Humza Haroon Yousaf, lelaki kelahiran 1985. Yousaf lahir dari orang tua imigran Pakistan di Glasgow. Ayahnya, Mian Muzaffar lahir di Punjab dan pada tahun 1960an dia berimigrasi dengan istrinya ke Scotlandia. Di negeri barunya ini dia menjadi seorang akuntan.

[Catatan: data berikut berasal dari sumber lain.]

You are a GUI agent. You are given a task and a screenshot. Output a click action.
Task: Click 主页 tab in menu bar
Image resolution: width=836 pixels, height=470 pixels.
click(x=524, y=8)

Humza menempuh pendidikan dasar menengah dan tinggi negeri Skotlandia ini. Peristiwa 11 September di Amerika ini membuka matanya untuk mengerti dan belajar politik. Ketika di bangku universitas, dia pernah menjabat sebagai Asosiasi Mahasiswa Muslim Universitas Glasgow. Pertanyaan dari teman-temannya yang selalu dia ingat pada saat kejadian itu adalah mengapa orang Islam membenci orang Amerika.
Rupaya takdir untuk menjadi pemimpin Skotlandia ini bukan hal gampang, namun ini sesuai dengan apa yang sudah dilakukan selama ini oleh Yousaf. Selepas bangku S2 di Universitas Glasgow, Yousaf memang terjun ke dunia politik. Dia pernah menjadi asisten Bashir Achmad, anggota parlemen Muslim pertama di Skotlandia. Lalu Yousaf juga bekerja sebagai asisten Alex Salmond dan Nicola Sturgeon. Lalu, Yousaf menjadi anggota parlemen 2011, menjadi anggota kabinet kementerian dan menjadi Menteri luar negeri untuk negeri ini pada 2014.

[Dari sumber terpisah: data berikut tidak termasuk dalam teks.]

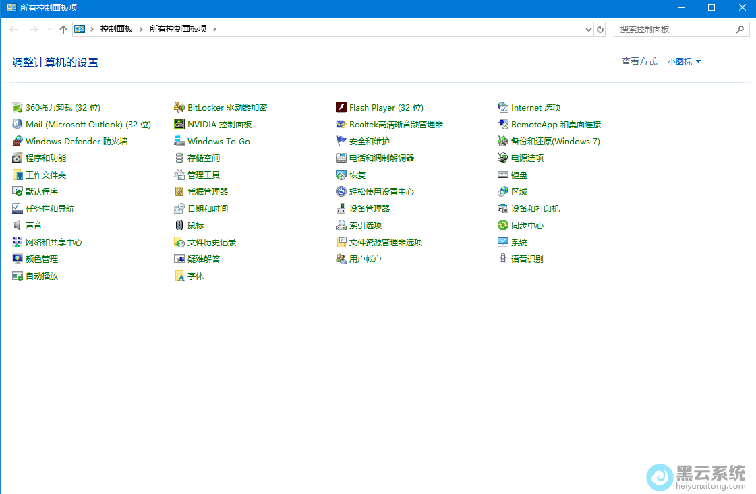Open the 键盘 keyboard icon
The image size is (756, 494).
(503, 175)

Apa yang menjadi kontroversi?
Yousaf difatwa oleh Mohamad Hijab sebagai murtad dari Islam. Siapa Mohamad Hijab ini? Dia adalah influencer Inggris yang cukup berpengaruh yang memurtadkan Yousaf karena pandangan Yousaf tentang homoseksualitas pernikahan dengan pasangan sejenis.
Fatwa melalui sosial media memang sedang menjadi trend yang tidak hanya dilakukan oleh orang seperti Mohamad Hijab pada Yousaf, pemimpin Skotlandia, namun juga terjadi di mana-mana termasuk di Indonesia. Jenis fatwa yang keluar dari orang yang memberikan fatwa lewat sosial media ini juga bermacam-macam, ada yang cenderung radikal dan ada yang cenderung moderat dan progresif.
Dalam konteks dunia Islam, fatwa-fatwa radikal cenderung lebih banyak bermunculan di media sosial. Sifat media sosial yang terbuka ini menyebabkan seolah-olah semua orang berhak mengeluarkan fatwa, meskipun pada dasarnya mereka tidak memiliki kapasitas dan otoritas berfatwa.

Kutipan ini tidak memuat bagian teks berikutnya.